Why do I get this lvalue & rvalue error while using a void function in C++?

Question

I'm working on this exercise 18.7 in C++ Primer Plus (6th edition):

and the code I gave was like this, using the lambda expression as required:

#include <iostream>
#include <array>
#include <algorithm>

const int Size = 5;

template <typename T>
void sum(std::array<double, Size> a, T& fp);

int main()
{
    double total = 0.0;

    std::array<double, Size> temp_c = {32.1, 34.3, 37.8, 35.2, 34.7};
    sum(temp_c, [&total](double w){ total += w; });
    std::cout << "total: " << total << std::endl;
    std::cin.get();
    return 0;
}

template <typename T>
void sum(std::array<double, Size> a, T& fp)
{
    for (auto pt = a.begin(); pt != a.end(); ++pt)
        fp(*pt);
}

After I compiled it in VSCode, an error came out: cannot bind non-const lvalue reference of type 'main(int, char**)::<lambda(double)>&' to an rvalue of type 'main(int, char**)::<lambda(double)>'. I also checked the official answer, which is virtually the same as my code and gave the same error while being compiled. I think this is because the void type function doesn't match the T& type called in template function sum, but how to modify the code while keeping the original sum() function unchanged as required in the problem? And I'm also confused why there's a lvalue & rvalue problem here.

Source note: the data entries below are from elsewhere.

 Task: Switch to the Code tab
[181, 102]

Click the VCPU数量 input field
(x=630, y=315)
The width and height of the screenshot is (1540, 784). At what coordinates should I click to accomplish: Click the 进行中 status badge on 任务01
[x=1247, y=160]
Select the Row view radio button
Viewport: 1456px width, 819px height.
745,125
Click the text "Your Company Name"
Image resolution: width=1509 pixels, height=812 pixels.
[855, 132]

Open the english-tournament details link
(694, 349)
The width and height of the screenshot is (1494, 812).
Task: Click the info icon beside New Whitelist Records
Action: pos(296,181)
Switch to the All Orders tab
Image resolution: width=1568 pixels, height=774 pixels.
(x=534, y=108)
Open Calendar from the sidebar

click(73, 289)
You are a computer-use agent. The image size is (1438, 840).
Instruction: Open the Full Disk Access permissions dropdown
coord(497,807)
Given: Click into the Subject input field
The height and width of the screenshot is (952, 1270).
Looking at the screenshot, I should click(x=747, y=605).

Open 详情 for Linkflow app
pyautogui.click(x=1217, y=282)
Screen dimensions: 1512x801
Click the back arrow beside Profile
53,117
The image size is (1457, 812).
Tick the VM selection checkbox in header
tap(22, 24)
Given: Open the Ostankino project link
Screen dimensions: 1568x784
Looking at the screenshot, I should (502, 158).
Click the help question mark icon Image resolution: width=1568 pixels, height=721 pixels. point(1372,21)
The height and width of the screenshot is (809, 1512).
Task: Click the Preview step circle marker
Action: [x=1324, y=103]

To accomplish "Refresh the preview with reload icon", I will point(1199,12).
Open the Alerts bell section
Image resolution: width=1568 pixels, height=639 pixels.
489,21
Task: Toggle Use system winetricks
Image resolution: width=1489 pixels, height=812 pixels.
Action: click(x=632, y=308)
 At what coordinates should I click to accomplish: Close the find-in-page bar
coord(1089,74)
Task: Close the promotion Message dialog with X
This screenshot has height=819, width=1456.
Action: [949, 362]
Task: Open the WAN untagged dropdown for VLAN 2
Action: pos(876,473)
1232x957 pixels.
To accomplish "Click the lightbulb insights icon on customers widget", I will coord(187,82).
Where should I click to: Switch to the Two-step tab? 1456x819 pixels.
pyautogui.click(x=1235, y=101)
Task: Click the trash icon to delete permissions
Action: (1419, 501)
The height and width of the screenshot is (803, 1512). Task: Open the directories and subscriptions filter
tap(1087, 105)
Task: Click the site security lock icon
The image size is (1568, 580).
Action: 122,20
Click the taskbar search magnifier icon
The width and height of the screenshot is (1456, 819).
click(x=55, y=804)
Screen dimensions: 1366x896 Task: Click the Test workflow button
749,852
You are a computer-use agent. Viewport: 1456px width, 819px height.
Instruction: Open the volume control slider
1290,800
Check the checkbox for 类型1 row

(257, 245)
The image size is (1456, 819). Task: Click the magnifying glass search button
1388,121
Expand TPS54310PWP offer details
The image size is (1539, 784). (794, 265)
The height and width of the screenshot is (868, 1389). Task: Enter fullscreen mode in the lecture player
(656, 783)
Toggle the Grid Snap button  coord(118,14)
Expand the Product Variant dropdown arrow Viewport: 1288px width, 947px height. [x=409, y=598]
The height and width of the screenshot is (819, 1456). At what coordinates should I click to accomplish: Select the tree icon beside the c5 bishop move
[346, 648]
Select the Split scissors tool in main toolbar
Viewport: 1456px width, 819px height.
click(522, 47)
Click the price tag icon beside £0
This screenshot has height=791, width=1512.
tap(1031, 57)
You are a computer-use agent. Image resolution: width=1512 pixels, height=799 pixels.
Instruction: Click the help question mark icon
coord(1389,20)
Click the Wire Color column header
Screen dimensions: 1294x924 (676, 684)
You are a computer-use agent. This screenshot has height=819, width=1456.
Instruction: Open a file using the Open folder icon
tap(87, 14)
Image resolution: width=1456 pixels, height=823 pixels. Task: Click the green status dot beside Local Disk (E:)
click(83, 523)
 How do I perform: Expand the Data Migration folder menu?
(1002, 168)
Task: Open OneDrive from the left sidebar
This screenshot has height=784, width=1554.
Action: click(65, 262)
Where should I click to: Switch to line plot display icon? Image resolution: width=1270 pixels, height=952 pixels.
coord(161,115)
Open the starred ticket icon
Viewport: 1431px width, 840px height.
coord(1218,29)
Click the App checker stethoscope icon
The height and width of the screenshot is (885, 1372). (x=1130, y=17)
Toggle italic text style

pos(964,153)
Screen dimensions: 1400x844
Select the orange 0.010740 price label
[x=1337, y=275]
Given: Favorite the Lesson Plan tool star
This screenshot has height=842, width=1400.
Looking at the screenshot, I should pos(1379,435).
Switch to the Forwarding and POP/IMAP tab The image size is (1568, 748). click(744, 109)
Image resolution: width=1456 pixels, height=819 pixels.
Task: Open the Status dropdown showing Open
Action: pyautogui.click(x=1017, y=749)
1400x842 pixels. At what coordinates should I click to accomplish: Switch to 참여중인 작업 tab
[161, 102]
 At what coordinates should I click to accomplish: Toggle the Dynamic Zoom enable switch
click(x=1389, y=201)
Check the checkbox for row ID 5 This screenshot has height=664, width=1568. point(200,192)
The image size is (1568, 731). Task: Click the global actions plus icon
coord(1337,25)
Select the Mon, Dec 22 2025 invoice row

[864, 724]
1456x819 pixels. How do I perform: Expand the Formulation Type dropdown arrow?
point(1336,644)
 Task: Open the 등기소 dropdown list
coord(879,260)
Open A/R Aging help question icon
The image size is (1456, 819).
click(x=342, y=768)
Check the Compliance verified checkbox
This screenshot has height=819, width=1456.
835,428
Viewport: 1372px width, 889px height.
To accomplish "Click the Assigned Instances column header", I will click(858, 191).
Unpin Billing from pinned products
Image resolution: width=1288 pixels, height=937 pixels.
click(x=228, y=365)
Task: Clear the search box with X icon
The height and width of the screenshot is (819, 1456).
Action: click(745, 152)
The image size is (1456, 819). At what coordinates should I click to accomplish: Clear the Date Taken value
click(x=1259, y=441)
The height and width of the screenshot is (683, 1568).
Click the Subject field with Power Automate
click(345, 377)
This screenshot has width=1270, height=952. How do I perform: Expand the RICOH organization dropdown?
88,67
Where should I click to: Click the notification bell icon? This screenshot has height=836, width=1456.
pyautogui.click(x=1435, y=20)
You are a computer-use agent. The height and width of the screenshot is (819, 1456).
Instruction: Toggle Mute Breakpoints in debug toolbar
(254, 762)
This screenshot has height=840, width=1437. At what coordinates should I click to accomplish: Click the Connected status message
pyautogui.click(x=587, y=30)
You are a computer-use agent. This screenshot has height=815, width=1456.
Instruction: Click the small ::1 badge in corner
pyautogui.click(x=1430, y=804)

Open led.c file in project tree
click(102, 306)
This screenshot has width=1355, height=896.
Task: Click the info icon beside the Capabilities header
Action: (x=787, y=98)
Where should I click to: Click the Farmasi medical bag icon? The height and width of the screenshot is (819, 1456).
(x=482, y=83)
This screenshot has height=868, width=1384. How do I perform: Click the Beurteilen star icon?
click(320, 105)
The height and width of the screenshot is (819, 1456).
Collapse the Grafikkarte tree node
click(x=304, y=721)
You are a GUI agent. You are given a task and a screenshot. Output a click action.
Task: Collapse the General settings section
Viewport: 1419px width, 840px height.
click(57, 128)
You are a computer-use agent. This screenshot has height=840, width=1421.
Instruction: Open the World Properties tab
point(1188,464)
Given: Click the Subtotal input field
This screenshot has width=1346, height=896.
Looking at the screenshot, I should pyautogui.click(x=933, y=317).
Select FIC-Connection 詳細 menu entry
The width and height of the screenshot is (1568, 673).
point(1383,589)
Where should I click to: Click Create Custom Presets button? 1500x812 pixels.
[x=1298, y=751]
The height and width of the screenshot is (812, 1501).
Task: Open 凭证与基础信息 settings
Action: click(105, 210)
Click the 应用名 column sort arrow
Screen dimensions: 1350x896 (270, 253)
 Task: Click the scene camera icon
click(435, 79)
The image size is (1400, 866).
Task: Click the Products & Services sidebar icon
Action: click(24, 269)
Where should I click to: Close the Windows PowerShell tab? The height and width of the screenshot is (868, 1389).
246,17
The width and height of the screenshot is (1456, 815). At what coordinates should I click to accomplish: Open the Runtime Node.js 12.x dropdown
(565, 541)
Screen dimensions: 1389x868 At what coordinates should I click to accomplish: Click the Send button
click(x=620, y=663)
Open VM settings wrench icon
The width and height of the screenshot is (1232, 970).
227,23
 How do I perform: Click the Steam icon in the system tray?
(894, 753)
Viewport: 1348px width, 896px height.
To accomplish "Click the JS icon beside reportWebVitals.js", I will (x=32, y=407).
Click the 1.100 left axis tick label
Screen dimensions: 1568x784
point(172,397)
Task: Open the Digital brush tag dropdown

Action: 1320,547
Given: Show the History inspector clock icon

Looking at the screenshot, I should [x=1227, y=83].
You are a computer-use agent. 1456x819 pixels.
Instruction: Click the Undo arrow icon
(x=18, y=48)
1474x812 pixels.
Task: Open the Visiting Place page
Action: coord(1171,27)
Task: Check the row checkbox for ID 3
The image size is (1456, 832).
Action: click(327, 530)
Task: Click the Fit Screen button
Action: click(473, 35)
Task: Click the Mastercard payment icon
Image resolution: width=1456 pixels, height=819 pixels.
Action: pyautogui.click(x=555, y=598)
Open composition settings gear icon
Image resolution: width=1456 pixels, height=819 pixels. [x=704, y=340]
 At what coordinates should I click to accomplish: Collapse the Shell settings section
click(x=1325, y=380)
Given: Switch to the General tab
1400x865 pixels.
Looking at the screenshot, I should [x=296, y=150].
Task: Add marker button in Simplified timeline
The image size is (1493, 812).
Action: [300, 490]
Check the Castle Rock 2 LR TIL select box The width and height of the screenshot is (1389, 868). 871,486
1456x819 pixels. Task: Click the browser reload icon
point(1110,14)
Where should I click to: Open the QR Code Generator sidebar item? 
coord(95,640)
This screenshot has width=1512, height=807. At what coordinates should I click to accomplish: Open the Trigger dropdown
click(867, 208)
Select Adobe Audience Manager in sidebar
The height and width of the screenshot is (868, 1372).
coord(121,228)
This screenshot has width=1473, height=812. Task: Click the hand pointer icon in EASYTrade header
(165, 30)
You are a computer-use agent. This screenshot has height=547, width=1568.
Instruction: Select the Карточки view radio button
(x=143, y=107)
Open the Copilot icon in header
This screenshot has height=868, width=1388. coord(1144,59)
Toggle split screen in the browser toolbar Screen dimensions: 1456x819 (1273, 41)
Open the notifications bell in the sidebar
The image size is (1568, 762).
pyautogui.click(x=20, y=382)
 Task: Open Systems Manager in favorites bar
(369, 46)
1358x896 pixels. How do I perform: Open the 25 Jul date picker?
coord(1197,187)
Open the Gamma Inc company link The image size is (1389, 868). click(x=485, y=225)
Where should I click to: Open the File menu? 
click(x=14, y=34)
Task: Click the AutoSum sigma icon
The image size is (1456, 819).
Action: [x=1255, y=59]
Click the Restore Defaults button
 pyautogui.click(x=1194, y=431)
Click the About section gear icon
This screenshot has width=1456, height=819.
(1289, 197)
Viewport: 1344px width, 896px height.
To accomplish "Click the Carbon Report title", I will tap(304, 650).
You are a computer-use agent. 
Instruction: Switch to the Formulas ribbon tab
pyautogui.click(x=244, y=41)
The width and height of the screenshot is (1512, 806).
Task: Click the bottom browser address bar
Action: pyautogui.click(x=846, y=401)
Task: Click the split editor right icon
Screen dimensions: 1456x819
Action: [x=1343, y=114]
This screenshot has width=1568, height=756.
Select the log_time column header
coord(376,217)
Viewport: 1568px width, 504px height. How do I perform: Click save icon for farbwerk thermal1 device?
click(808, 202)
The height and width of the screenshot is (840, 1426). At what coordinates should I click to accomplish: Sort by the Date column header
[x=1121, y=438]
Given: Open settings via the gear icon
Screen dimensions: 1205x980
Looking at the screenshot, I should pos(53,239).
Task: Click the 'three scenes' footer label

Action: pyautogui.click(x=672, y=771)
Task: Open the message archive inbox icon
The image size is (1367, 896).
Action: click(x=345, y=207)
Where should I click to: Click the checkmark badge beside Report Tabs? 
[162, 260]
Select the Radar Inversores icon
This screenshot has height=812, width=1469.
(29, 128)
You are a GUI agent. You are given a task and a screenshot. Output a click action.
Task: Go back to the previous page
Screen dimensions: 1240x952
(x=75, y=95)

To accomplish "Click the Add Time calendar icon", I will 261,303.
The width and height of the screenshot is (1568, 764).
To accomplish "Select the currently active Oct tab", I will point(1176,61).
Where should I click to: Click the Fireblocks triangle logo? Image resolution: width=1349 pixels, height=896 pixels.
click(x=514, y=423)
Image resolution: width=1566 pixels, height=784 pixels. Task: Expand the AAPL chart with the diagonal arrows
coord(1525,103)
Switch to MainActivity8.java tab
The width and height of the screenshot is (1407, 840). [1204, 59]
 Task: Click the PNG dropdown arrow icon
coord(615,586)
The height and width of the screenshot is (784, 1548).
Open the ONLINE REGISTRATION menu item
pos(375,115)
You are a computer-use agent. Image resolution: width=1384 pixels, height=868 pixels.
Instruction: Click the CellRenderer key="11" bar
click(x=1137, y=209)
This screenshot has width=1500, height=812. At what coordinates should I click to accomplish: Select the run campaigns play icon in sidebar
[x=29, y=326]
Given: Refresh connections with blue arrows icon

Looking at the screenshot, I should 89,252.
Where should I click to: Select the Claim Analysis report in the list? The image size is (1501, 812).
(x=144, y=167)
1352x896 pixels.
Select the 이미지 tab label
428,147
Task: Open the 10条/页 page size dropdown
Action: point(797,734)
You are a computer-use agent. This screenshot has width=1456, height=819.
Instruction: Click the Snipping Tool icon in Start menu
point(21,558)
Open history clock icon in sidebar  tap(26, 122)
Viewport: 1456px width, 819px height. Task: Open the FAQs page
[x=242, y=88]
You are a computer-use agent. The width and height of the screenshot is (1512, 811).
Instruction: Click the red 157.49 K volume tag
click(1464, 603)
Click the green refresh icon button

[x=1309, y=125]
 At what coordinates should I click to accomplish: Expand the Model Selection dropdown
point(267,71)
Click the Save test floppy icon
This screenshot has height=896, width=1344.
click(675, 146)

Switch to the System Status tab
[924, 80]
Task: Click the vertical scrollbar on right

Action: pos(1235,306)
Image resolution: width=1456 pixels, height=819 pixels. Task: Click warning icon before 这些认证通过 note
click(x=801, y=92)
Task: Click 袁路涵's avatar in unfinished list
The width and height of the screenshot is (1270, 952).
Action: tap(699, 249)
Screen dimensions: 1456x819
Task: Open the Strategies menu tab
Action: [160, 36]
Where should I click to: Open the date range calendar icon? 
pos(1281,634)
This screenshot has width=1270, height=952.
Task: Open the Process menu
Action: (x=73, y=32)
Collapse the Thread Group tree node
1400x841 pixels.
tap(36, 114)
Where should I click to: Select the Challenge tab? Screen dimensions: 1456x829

Thanks in advance for any answers & explanations.

Answer 1

By defining your lambda inline you have made it a temporary, an r-value. This means that because the template takes the function pointer as a non-const ref (ugh!), there's no conversion - the rvalue cannot be bound to an l-value parameter, so it does not compile. If you lift the lambda out into its own variable, it works:

#include <iostream>
#include <array>
#include <algorithm>

const int Size = 5;

template <typename T>
void sum(std::array<double, Size> a, T& fp);

int main()
{
    double total = 0.0;

    std::array<double, Size> temp_c = {32.1, 34.3, 37.8, 35.2, 34.7};
    auto l = [&total](double w){ total += w; };
    sum(temp_c, l);
    std::cout << "total: " << total << std::endl;
    std::cin.get();
    return 0;
}

template <typename T>
void sum(std::array<double, Size> a, T& fp)
{
    for (auto pt = a.begin(); pt != a.end(); ++pt)
        fp(*pt);
}

And even though the assignment explicitly says not to adapt sum(), if you turn the fp parameter into a const ref, the original temporary variable will compile too - and that would be a much more canonical C++ way of implementing this.

Answer 2

The problem is that you're passing a temporary (the lambda [&total](double w){ total += w; }) to a function that expects a non-const lvalue reference. Those cannot bind to temporaries such as the one you're passing here.

Writing

template <typename T>
void sum(std::array<double, Size> a, T fp)

should do the trick.

As an aside, it would be better to pass the array by const& to avoid copying:

template <typename T>
void sum(const std::array<double, Size>& a, T fp)

EDIT: Overlooked the part where it says sum should not be changed. In that case store the lambda in a variable before the call to sum and then pass it, as pointed out in Joris Timmermans' answer. This will provide you with the necessary lvalue that the reference can bind to.